WORKING DATA >>

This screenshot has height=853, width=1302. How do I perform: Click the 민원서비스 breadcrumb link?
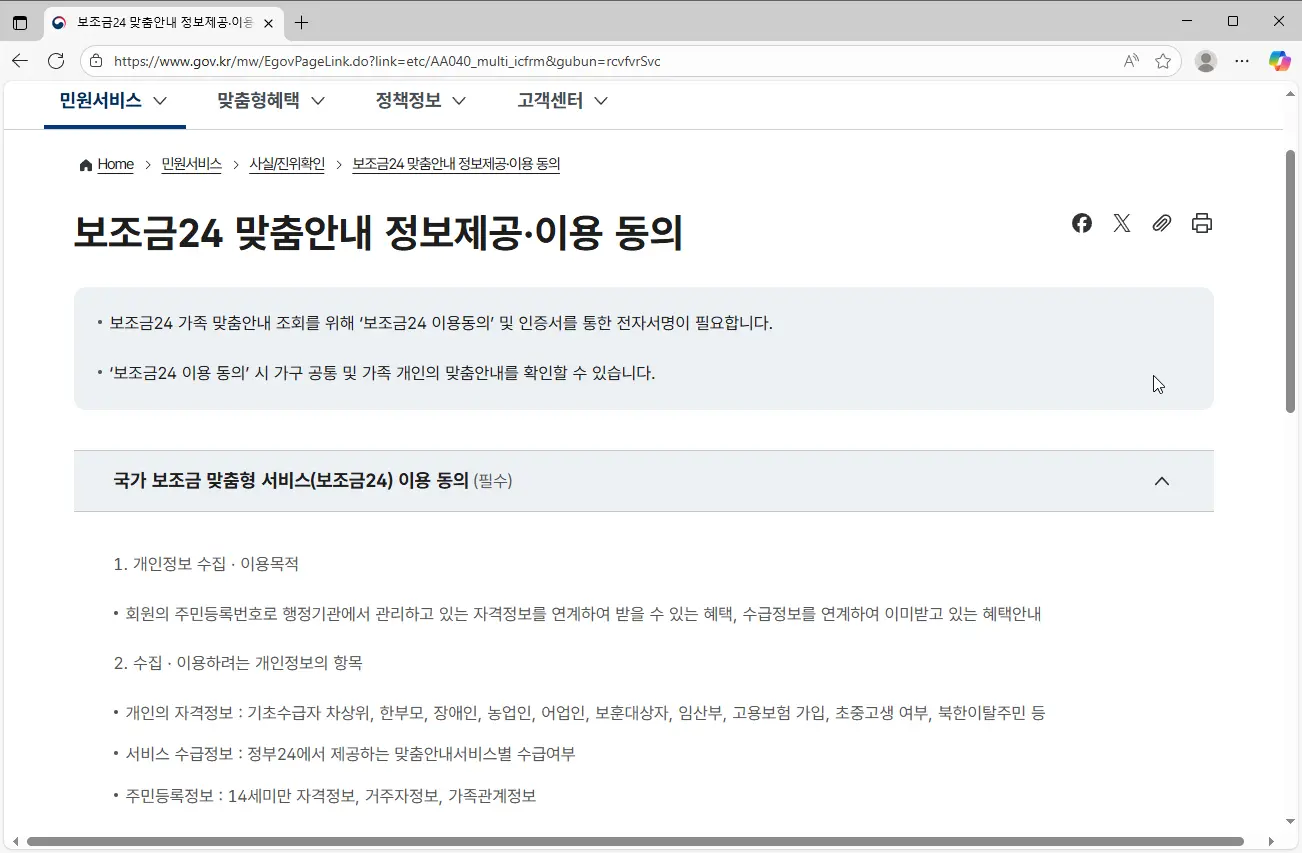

--

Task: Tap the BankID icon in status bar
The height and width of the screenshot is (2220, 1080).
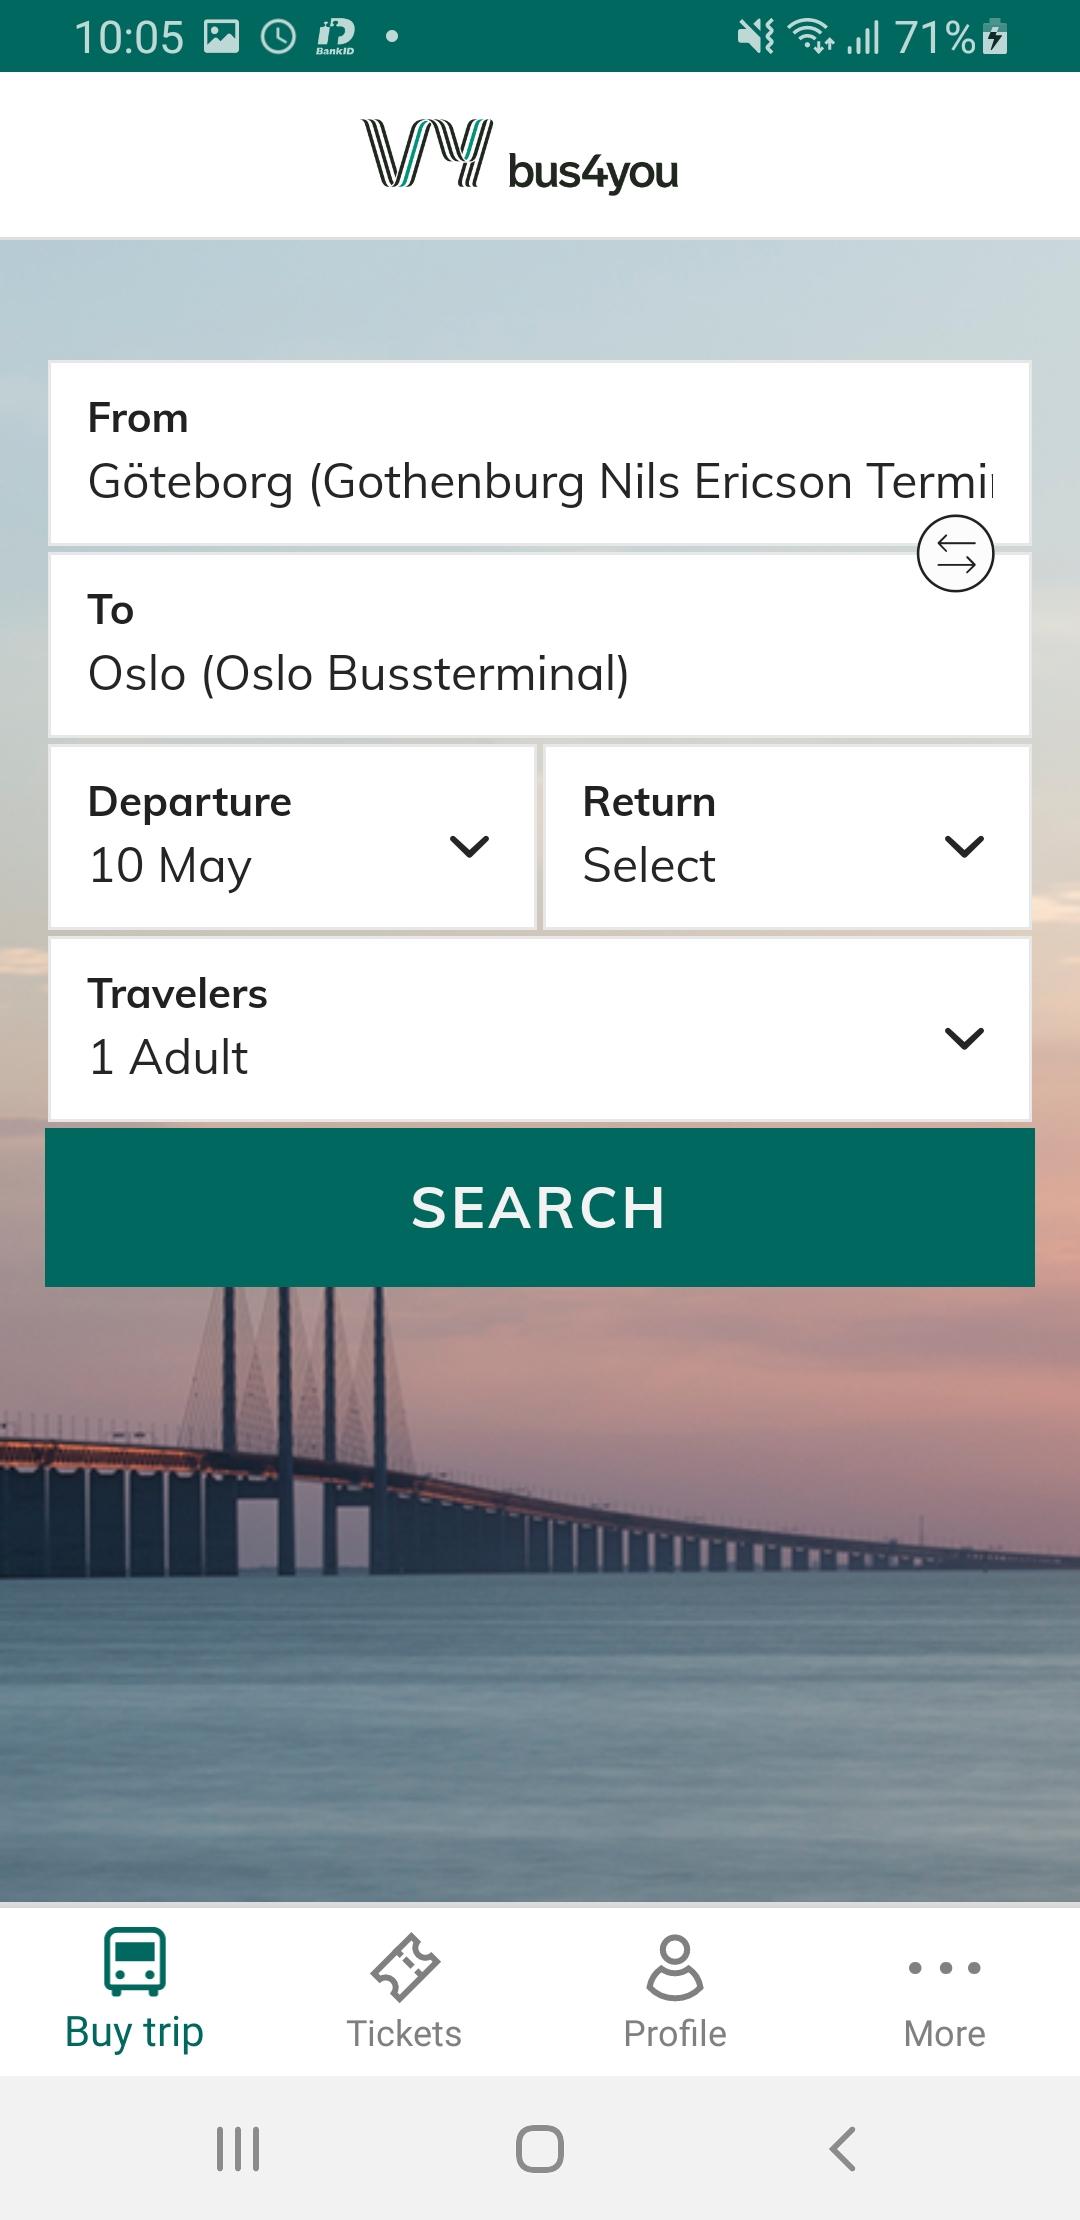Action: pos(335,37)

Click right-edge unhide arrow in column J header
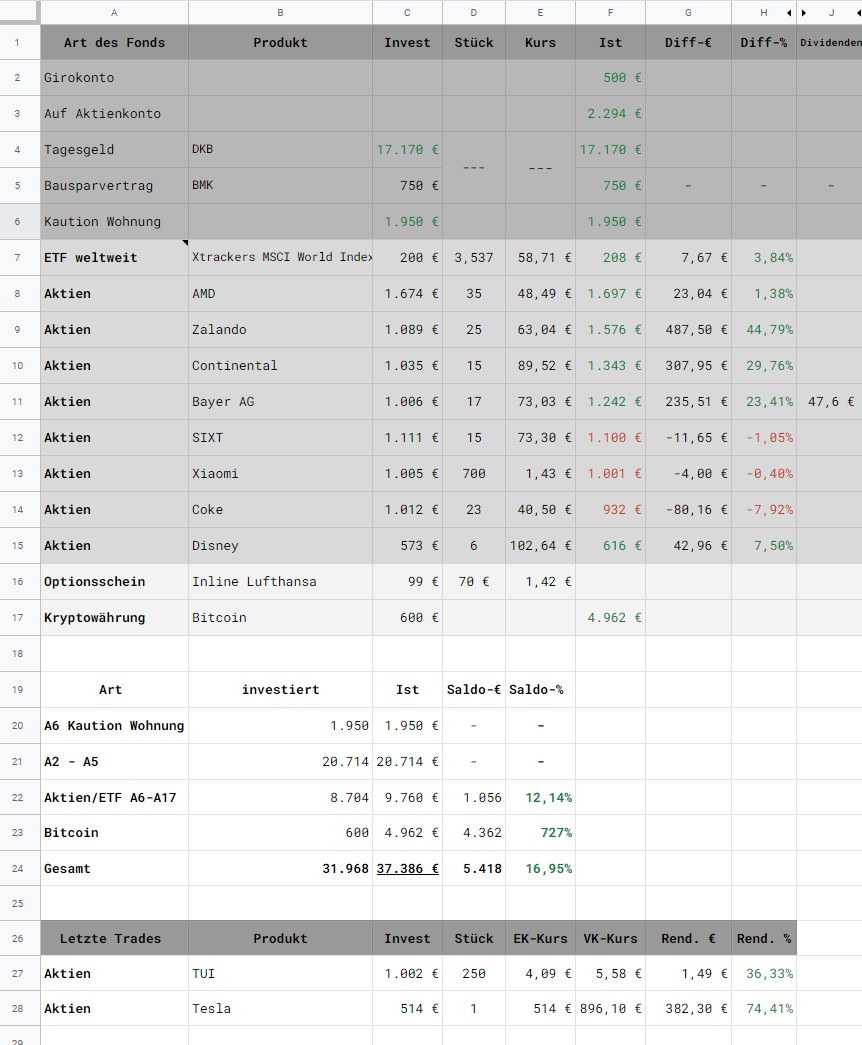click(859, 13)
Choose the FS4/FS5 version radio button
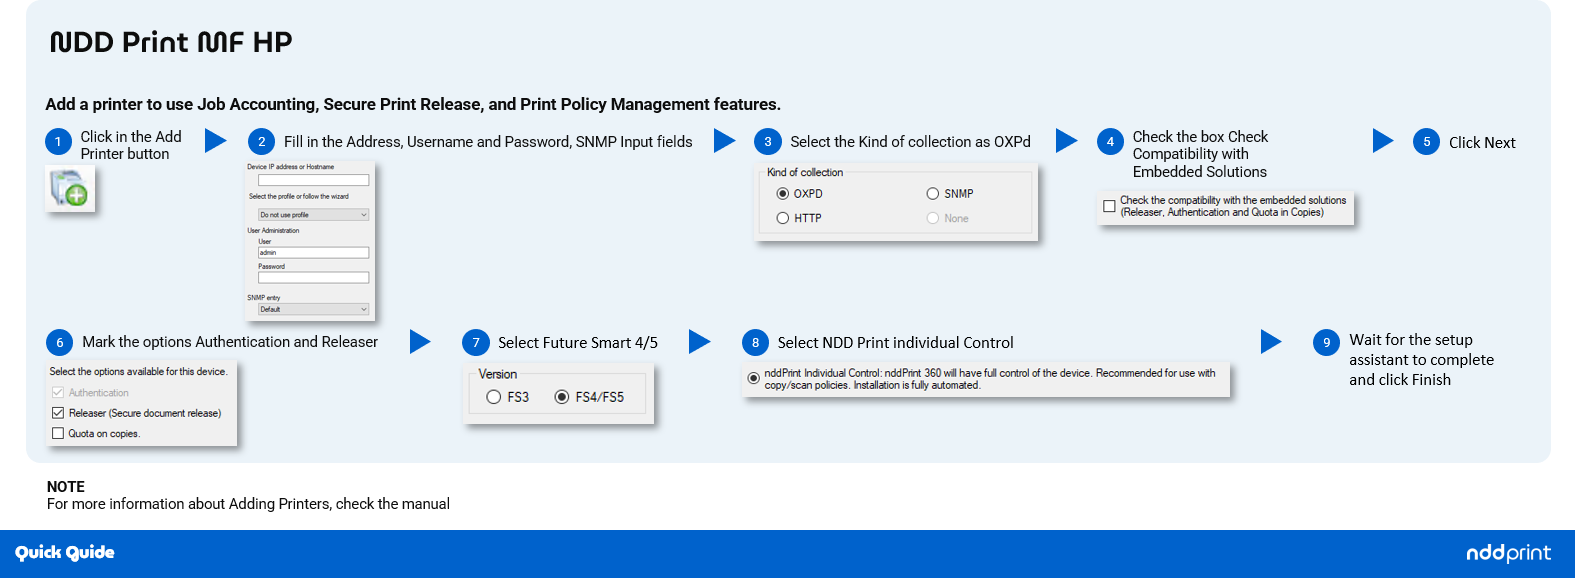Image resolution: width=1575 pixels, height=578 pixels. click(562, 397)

TASK >> Recast the records from the line containing "Task: Tap the BankID icon in status bar" through the line containing "Image resolution: width=1575" as a two-column CSV with the columns task and answer, one row per record. Enclose each field in quotation marks, replace line breaks with spaces, and omit the pictures.

ANSWER TO THE EXERCISE >>
task,answer
"Task: Tap the BankID icon in status bar The height and width of the screenshot is (2220, 1080).","Action: pos(335,37)"
"Click right-edge unhide arrow in column J header","click(859, 13)"
"Choose the FS4/FS5 version radio button","Image resolution: width=1575 pixels, height=578 pixels. click(562, 397)"